EXTRACT TO READ
-*-

= 2020 Maine elections =

A general election was held in the U.S. state of Maine on November 3, 2020. The office of the Maine Secretary of State oversaw the election process, including voting and vote counting.

To vote by mail, registered Maine voters must have requested a ballot by October 29, 2020. As of early October some 339,930 voters had requested mail ballots. Each mailed ballot was counted if it had arrived at the relevant clerk's office by 8pm on November 3.

==State offices==
===Maine Senate===

All 35 seats of the Maine Senate were up for election. The Democratic Party won 22 seats and the Republican Party won 13 seats. Democrats gained Districts 13 and 34 while Republicans gained District 2.

===Maine House of Representatives===

All 151 seats in the Maine House of Representatives were up for election. The Democrats won 79 seats, Republicans won 66 seats, and independents won 5 seats.

-*-

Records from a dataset
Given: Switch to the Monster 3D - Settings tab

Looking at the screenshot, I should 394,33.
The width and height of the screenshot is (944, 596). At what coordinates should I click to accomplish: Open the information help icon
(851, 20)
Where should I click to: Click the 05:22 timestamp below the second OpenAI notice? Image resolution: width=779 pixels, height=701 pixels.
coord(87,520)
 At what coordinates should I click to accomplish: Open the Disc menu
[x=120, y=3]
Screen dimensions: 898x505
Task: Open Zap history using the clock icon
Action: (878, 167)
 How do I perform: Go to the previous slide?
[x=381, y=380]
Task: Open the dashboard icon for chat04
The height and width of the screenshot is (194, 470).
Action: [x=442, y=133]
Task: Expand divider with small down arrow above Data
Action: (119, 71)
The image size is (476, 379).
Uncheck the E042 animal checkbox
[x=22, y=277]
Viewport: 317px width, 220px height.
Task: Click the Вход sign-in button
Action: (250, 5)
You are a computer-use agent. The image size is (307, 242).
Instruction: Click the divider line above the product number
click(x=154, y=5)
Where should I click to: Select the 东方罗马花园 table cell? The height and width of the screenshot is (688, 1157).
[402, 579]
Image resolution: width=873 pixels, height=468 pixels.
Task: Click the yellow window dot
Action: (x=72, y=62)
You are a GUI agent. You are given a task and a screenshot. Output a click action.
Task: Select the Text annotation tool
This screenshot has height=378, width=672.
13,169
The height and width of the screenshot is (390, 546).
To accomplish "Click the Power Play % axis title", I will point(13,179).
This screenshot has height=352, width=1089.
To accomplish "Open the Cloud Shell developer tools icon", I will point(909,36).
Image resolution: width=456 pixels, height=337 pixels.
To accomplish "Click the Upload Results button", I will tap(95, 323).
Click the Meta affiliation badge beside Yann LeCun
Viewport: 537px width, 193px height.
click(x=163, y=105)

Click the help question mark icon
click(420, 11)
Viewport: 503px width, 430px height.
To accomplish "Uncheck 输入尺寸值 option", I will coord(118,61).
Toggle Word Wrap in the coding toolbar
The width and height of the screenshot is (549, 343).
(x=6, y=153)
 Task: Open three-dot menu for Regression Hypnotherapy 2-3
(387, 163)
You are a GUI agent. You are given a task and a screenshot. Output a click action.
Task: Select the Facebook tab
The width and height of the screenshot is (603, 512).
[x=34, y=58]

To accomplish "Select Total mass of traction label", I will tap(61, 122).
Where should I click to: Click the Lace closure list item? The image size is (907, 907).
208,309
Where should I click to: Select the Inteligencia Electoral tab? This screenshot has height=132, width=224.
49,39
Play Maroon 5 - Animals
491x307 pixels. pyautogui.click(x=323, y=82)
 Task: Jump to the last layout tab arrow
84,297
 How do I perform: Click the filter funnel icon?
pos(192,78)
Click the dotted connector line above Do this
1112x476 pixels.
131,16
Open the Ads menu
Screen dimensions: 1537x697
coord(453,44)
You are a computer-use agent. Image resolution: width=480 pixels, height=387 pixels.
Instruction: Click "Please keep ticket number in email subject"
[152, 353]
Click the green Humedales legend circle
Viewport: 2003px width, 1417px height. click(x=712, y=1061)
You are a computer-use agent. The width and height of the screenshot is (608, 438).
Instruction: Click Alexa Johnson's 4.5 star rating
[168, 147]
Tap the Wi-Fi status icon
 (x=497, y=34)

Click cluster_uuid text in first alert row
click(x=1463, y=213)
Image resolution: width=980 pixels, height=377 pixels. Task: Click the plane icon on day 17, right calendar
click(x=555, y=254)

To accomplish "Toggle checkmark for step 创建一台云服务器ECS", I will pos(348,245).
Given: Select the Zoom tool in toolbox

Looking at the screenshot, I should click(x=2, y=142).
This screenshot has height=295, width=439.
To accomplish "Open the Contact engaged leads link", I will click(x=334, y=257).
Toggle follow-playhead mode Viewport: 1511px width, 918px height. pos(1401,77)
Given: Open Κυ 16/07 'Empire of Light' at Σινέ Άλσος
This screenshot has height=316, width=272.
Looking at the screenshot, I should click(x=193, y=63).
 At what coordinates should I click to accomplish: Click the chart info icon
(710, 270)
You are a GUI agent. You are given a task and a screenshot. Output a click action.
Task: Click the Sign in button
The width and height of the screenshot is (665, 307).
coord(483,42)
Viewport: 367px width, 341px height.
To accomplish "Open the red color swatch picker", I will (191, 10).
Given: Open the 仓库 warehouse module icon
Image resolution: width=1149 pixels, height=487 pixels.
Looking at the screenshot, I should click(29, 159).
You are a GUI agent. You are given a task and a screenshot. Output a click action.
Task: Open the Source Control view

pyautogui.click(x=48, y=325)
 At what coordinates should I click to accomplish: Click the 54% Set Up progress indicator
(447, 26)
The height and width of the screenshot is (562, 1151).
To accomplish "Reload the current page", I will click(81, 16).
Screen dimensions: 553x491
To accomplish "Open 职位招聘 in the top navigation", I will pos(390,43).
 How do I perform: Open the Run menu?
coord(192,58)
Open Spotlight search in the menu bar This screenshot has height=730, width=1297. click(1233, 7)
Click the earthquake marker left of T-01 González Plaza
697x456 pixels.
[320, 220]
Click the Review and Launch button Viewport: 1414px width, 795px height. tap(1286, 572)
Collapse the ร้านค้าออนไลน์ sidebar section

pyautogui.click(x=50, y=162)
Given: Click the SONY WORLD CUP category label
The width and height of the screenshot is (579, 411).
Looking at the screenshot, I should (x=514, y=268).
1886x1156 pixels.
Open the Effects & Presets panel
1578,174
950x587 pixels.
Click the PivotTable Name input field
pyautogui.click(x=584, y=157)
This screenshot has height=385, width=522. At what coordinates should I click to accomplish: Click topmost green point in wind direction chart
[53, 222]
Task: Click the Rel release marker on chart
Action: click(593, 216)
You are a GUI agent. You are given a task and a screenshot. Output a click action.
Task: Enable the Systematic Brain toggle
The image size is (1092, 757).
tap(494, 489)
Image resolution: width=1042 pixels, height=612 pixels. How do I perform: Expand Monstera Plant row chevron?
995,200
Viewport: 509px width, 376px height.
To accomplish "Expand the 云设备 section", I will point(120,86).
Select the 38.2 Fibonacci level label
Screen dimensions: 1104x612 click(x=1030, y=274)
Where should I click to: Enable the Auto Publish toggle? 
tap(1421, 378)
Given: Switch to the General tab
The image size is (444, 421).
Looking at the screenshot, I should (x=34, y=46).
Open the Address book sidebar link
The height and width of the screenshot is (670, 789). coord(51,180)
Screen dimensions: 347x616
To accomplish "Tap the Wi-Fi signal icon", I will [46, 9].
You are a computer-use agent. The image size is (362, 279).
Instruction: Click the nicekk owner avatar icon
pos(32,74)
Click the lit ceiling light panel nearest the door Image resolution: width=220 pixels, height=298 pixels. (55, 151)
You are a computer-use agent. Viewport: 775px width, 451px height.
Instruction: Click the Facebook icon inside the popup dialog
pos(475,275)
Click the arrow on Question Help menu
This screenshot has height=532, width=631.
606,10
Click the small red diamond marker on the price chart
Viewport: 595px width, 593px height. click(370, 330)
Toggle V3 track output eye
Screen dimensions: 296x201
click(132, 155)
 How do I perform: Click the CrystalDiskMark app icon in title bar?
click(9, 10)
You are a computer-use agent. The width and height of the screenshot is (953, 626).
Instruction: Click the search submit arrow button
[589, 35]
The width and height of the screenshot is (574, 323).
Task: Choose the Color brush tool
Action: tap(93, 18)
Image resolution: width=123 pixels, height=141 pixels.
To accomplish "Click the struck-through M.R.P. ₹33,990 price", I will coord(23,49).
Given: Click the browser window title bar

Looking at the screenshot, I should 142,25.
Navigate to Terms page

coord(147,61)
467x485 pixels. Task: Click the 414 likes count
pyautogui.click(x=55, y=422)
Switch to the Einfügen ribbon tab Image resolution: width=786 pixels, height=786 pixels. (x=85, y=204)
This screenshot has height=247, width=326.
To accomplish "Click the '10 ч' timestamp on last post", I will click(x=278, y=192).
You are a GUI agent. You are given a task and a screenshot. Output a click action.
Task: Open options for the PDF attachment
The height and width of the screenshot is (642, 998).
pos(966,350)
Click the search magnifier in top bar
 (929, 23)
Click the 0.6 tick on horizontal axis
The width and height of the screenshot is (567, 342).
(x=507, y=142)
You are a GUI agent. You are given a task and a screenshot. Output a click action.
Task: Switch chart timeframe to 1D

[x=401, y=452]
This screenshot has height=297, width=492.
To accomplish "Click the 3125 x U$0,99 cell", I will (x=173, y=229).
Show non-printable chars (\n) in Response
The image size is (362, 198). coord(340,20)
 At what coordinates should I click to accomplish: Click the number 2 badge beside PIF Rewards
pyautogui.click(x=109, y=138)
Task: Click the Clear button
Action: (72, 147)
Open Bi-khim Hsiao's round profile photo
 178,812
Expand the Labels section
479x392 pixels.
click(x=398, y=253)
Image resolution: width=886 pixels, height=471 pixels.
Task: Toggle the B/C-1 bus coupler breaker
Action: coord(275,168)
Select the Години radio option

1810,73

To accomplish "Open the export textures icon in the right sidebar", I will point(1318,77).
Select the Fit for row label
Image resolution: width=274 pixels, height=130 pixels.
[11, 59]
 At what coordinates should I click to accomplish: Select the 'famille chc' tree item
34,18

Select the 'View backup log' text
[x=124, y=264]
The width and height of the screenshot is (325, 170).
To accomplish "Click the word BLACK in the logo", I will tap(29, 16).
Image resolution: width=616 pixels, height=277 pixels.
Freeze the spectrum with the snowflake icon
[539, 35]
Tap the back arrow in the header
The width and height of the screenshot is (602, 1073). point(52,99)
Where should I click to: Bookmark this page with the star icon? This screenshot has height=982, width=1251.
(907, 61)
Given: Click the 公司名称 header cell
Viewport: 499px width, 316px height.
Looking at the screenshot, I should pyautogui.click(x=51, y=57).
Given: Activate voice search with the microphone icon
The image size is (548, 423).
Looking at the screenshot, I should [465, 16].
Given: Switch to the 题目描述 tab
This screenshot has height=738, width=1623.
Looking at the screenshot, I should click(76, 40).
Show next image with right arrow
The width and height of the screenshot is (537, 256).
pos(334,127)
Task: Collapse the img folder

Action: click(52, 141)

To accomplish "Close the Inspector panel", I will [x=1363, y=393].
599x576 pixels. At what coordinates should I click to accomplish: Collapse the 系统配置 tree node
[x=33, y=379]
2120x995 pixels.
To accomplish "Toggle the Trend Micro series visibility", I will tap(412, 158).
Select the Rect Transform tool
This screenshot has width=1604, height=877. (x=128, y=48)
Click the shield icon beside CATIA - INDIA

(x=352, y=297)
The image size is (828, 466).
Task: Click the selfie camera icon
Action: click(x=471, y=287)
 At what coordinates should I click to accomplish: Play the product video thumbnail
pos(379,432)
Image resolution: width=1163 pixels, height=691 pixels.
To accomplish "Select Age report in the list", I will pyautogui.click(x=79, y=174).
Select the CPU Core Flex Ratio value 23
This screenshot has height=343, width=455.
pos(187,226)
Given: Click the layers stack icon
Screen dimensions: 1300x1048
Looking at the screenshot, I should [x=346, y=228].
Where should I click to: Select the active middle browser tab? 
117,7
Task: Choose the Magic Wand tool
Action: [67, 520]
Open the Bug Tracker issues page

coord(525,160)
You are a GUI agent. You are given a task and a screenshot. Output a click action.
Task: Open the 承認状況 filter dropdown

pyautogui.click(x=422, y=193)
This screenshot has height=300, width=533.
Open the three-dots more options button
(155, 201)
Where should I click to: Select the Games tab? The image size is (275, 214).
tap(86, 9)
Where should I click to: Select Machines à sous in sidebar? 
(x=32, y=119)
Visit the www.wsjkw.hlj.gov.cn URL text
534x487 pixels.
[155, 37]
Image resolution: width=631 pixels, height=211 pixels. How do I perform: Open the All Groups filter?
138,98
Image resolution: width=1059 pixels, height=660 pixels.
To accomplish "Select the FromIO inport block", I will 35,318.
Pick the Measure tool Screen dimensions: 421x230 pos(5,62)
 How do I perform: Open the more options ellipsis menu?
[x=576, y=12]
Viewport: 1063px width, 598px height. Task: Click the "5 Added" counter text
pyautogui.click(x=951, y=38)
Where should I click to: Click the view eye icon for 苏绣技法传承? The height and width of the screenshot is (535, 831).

-*-

THE TASKS
1. Extract the part of the 2020 Maine elections text starting with "All 35 seats" and going on through "won 5 seats.", copying it word for word.
2. In the entries, change "dotted" to "dashed" in the lines starting with the line with "Click the dotted connector line above Do this" and going on through the line with "coord(453,44)", keeping everything else the same. Give back only those lines.

OUTPUTS BY TASK
1.
All 35 seats of the Maine Senate were up for election. The Democratic Party won 22 seats and the Republican Party won 13 seats. Democrats gained Districts 13 and 34 while Republicans gained District 2.

===Maine House of Representatives===

All 151 seats in the Maine House of Representatives were up for election. The Democrats won 79 seats, Republicans won 66 seats, and independents won 5 seats.

2.
Click the dashed connector line above Do this
1112x476 pixels.
131,16
Open the Ads menu
Screen dimensions: 1537x697
coord(453,44)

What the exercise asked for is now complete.